» What this task involves:
Copy each entry exactly, leaving nothing out.

» Provided data:
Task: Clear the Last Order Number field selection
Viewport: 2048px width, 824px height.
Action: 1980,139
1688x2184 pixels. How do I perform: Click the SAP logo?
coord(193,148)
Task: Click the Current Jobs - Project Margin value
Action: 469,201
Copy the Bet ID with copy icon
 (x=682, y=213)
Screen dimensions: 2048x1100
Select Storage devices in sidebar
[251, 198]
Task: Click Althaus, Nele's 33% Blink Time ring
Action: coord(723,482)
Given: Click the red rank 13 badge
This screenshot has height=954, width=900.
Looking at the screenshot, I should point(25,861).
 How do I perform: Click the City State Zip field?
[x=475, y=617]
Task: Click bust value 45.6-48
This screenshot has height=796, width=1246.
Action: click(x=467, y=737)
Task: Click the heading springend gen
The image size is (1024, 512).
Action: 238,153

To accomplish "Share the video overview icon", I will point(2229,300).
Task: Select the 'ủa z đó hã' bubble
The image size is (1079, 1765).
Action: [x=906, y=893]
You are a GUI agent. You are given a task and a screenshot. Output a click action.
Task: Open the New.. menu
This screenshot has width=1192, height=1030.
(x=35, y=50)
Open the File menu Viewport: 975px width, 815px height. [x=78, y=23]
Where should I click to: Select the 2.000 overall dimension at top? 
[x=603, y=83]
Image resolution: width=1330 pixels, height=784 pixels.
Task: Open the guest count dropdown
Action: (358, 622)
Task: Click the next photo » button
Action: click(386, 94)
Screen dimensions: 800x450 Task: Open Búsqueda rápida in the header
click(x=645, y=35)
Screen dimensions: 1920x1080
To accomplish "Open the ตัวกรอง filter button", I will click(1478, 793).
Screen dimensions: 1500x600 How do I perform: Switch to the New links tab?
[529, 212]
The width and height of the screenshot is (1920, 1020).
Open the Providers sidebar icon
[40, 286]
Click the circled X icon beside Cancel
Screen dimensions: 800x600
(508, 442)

» Response to the exercise:
Task: Clear the Last Order Number field selection
Viewport: 2048px width, 824px height.
Action: 1980,139
1688x2184 pixels. How do I perform: Click the SAP logo?
coord(193,148)
Task: Click the Current Jobs - Project Margin value
Action: 469,201
Copy the Bet ID with copy icon
 (x=682, y=213)
Screen dimensions: 2048x1100
Select Storage devices in sidebar
[251, 198]
Task: Click Althaus, Nele's 33% Blink Time ring
Action: coord(723,482)
Given: Click the red rank 13 badge
This screenshot has height=954, width=900.
Looking at the screenshot, I should point(25,861).
 How do I perform: Click the City State Zip field?
[x=475, y=617]
Task: Click bust value 45.6-48
This screenshot has height=796, width=1246.
Action: click(x=467, y=737)
Task: Click the heading springend gen
The image size is (1024, 512).
Action: 238,153

To accomplish "Share the video overview icon", I will point(2229,300).
Task: Select the 'ủa z đó hã' bubble
The image size is (1079, 1765).
Action: [x=906, y=893]
You are a GUI agent. You are given a task and a screenshot. Output a click action.
Task: Open the New.. menu
This screenshot has width=1192, height=1030.
(x=35, y=50)
Open the File menu Viewport: 975px width, 815px height. [x=78, y=23]
Where should I click to: Select the 2.000 overall dimension at top? 
[x=603, y=83]
Image resolution: width=1330 pixels, height=784 pixels.
Task: Open the guest count dropdown
Action: (358, 622)
Task: Click the next photo » button
Action: click(386, 94)
Screen dimensions: 800x450 Task: Open Búsqueda rápida in the header
click(x=645, y=35)
Screen dimensions: 1920x1080
To accomplish "Open the ตัวกรอง filter button", I will click(1478, 793).
Screen dimensions: 1500x600 How do I perform: Switch to the New links tab?
[529, 212]
The width and height of the screenshot is (1920, 1020).
Open the Providers sidebar icon
[40, 286]
Click the circled X icon beside Cancel
Screen dimensions: 800x600
(508, 442)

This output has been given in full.